DATA SUPPLIED >>

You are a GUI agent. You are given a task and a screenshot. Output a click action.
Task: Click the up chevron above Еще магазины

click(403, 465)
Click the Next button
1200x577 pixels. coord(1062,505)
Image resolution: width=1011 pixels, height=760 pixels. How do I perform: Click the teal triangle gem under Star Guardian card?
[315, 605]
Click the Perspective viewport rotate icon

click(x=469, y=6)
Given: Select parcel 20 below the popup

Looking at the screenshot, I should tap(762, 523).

--

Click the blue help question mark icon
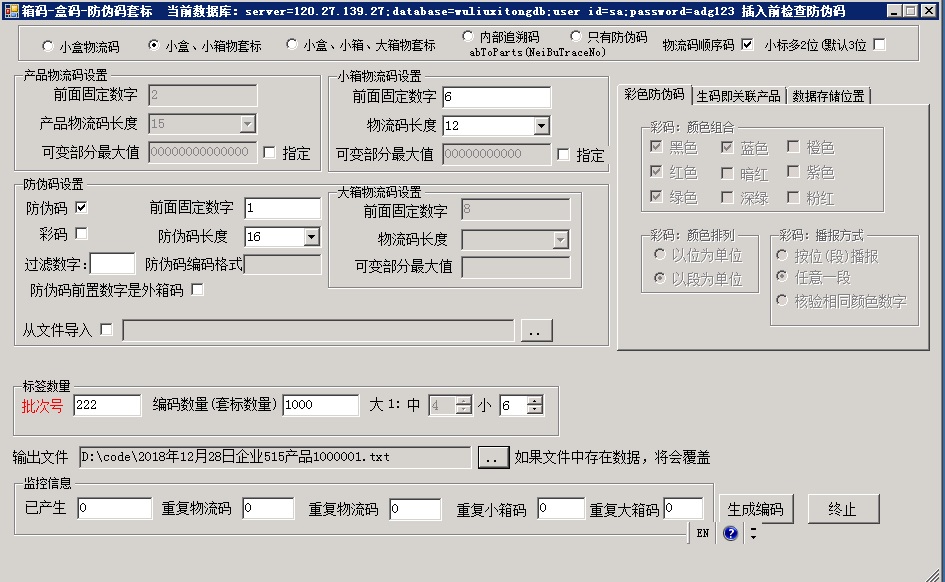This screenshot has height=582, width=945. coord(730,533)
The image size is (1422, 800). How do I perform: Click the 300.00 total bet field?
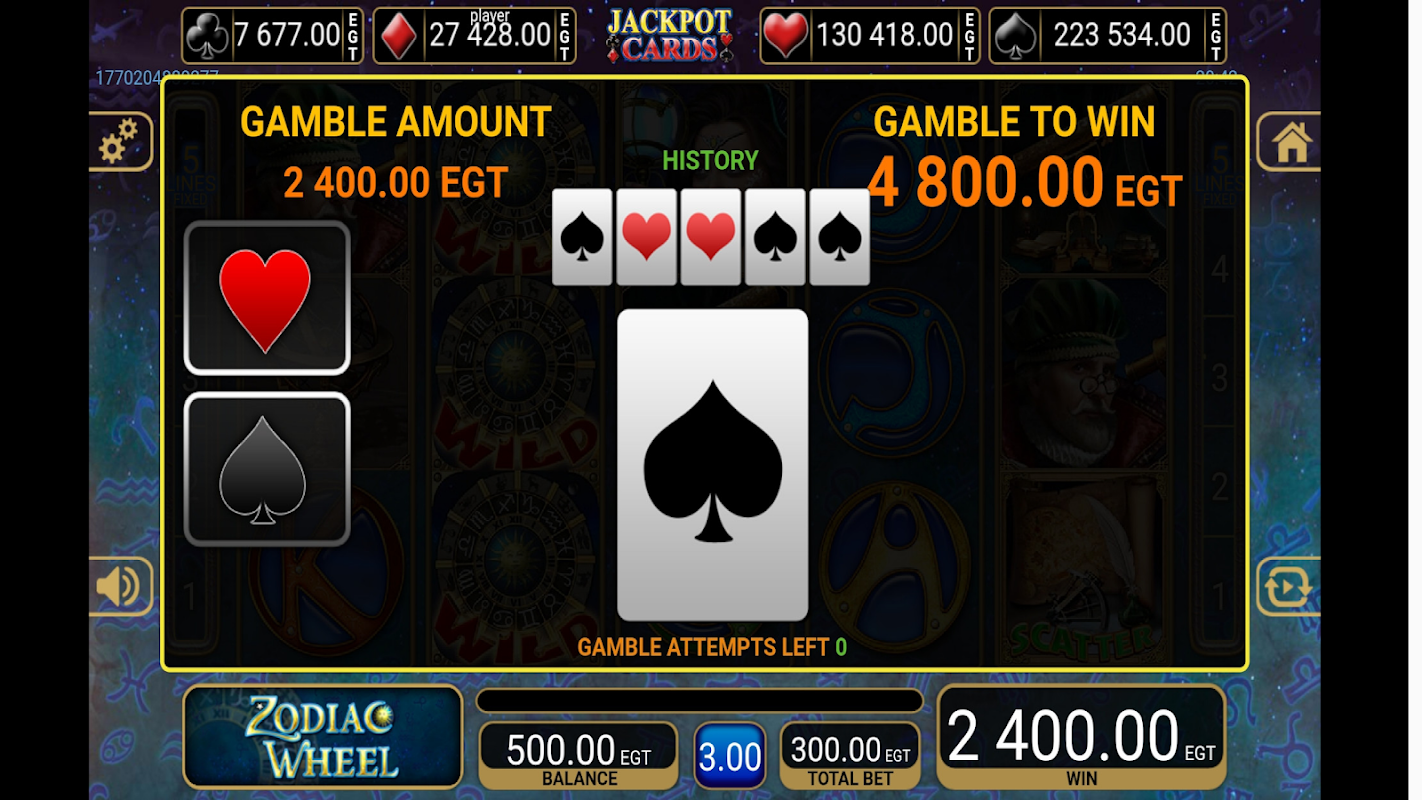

TASK ITEM >> While skipping the pictures, transcribe the data above from the line showing "Click the blue help question mark icon" through the line showing "The image size", exactly and with both ends.

SOLUTION FOR THIS EXERCISE >>
Click the blue help question mark icon
This screenshot has height=582, width=945. coord(730,533)
The image size is (1422, 800). How do I perform: Click the 300.00 total bet field?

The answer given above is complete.